W japonkach też da radę

Serca francuskich kibiców skradł bezapelacyjnie Rayan Cherki, który jako debiutant zameldował się na boisku w 63 minucie, na chwilę przed golem na 5:1 dla Hiszpanii. 21-letni gwiazdor Olympique'u Lyon – a wkrótce Manchesteru City – zupełnie nie przejmował się jednak rezultatem i walnie przyczynił się do pościgu, w jaki udali się mistrzowie świata z 2018 roku. Strzelił gola, zanotował asystę, skończyło się 4:5 – wynik przypudrowany. Cherki zebrał za ten występ mnóstwo pochwał, będąc jednym z najlepszych piłkarzy półfinałów Ligi Narodów. A to wszystko uczynił... grając w innych niż zazwyczaj butach, bo korki wykonywane dla niego na zamówienie nie dotarły na czas. Jego indywidualny dostawca sprzętu działa bez zarzutów w Lyonie, ale kiedy chodziło o mecz w reprezentacji i obuwie o nieco innej kolorystyce, zawiódł, w efekcie czego sztab reprezentacji na kilka godzin przed meczem musiał udać się do sklepu stacjonarnego, by kupić Cherkiemu buty.

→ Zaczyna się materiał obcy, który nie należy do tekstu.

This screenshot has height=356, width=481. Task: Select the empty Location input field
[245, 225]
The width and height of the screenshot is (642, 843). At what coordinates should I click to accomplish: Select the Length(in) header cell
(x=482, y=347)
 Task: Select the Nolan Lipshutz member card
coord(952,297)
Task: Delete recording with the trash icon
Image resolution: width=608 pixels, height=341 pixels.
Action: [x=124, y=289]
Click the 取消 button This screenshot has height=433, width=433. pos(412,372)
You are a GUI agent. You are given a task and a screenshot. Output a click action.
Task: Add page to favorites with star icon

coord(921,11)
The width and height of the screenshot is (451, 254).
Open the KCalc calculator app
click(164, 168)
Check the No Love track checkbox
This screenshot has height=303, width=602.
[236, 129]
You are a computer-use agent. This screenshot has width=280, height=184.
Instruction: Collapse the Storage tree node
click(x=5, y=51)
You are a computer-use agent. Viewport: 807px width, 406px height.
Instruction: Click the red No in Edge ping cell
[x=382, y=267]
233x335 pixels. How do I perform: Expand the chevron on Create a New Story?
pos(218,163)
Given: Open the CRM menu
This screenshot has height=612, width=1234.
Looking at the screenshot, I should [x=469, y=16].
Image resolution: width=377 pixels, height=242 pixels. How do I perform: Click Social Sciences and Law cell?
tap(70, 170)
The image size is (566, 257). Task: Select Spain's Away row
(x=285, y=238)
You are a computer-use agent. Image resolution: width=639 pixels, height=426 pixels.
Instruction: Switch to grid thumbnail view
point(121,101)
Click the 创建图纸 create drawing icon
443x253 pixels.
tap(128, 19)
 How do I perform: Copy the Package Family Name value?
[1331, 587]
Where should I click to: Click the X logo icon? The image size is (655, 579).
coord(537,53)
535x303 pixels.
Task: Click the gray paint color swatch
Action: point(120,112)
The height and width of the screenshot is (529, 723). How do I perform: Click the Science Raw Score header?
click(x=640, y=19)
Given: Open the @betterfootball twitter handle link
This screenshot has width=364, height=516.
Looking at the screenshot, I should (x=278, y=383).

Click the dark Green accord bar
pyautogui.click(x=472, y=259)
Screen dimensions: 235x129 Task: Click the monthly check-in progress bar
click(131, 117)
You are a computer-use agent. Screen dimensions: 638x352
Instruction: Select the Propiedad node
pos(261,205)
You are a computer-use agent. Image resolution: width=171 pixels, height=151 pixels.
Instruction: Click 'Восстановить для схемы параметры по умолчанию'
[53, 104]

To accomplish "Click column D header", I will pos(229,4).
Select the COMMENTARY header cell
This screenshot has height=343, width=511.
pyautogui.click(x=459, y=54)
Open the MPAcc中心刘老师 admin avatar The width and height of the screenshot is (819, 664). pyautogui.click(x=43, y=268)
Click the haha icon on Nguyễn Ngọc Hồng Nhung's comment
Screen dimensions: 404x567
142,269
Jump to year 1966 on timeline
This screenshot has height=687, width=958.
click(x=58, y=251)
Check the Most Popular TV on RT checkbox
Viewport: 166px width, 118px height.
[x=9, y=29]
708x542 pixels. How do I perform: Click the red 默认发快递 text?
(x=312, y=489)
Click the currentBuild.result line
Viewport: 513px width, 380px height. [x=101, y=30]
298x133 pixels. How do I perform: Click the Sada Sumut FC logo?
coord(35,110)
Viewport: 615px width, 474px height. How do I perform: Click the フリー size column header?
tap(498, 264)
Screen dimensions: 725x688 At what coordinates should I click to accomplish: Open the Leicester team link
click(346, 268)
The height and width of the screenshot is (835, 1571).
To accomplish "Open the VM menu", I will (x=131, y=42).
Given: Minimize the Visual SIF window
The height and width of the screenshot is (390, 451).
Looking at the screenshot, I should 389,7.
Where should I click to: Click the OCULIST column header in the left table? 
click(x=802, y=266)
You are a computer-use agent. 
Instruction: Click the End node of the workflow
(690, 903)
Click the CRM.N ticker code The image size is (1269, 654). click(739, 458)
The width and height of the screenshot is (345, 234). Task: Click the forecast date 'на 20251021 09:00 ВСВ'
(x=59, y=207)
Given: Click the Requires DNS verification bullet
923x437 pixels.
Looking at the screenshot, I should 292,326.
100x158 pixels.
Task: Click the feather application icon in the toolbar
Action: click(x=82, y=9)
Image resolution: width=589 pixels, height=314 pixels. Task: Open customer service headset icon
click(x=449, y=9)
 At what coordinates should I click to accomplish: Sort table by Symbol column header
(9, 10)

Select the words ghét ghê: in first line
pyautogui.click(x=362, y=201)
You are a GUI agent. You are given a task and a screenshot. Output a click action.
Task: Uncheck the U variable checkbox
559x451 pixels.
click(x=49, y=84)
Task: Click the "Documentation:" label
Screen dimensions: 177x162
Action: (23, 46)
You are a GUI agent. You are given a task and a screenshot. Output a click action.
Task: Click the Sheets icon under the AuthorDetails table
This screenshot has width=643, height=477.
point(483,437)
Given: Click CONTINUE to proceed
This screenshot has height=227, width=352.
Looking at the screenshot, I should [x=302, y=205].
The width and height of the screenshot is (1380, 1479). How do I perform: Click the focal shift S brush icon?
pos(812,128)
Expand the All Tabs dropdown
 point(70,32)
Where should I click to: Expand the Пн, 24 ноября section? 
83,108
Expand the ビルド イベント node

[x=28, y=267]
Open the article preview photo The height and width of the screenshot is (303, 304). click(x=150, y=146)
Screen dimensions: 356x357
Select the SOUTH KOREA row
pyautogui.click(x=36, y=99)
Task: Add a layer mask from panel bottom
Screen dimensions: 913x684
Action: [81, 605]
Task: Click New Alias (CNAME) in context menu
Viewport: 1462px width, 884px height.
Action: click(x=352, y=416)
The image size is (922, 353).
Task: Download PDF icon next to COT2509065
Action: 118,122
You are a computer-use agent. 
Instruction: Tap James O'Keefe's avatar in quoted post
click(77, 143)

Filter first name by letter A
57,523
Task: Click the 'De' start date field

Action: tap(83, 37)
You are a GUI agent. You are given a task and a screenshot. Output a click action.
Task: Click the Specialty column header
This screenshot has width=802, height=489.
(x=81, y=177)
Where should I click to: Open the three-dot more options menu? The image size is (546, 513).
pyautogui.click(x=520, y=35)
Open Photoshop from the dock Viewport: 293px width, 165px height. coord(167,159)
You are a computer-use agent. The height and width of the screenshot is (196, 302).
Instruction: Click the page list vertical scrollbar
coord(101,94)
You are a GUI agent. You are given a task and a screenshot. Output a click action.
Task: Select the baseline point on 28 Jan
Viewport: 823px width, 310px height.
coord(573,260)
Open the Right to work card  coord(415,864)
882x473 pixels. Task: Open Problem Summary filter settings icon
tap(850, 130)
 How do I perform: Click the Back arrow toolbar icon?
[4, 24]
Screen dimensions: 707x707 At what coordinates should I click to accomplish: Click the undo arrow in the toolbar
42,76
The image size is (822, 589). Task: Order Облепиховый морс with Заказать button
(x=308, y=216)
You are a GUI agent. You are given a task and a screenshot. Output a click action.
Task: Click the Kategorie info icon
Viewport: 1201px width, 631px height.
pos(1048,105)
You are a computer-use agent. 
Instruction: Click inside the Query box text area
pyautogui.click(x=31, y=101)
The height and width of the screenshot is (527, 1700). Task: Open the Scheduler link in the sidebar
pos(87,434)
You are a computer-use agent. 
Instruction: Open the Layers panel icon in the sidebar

Jak widać, sprawdziło się w tym przypadku podwórkowe powiedzenie – że dobry zawodnik to i w japonkach sobie poradzi. – Nie jestem typem, który boi się meczów. Biorę je takimi, jakie są. Wiedziałem, że kiedy pojawię się na boisku, będzie tam dużo miejsca. Wszedłem na nie, by dostarczać kolegom dobre piłki. Na poziomie indywidualnym w ogóle nie przejmuję się swoim występem, bo jesteśmy rozczarowani tym, co się wydarzyło. Nie sądzę, żebyśmy na to zasłużyli – mówił debiutant w reprezentacji Francji.

Obrońcy i Mbappe

Pięć straconych bramek wywołało ogólnofrancuską debatę dotyczącą kondycji, w jakiej znajduje się linia defensywna kadry. W Lidze Narodów z przyczyn zdrowotnych zabrakło Williama Saliby z Arsenalu, Dayota Upamecano z Bayernu Monachium i Julesa Kounde z Barcelony, a krytykowany za występ był Ibrahima Konate z Liverpoolu. We Francji dyskutują teraz nad głębią reprezentacji i zmiennikami podstawowych zawodników, w momencie gdy... cały świat zachwyca się szerokością kadry Trójkolorowych! Na ławce z Hiszpanią całe spotkanie przesiedział przecież jeszcze Benjamin Pavard, ze słynącego z solidnejpostawy w obronie Interu Mediolan.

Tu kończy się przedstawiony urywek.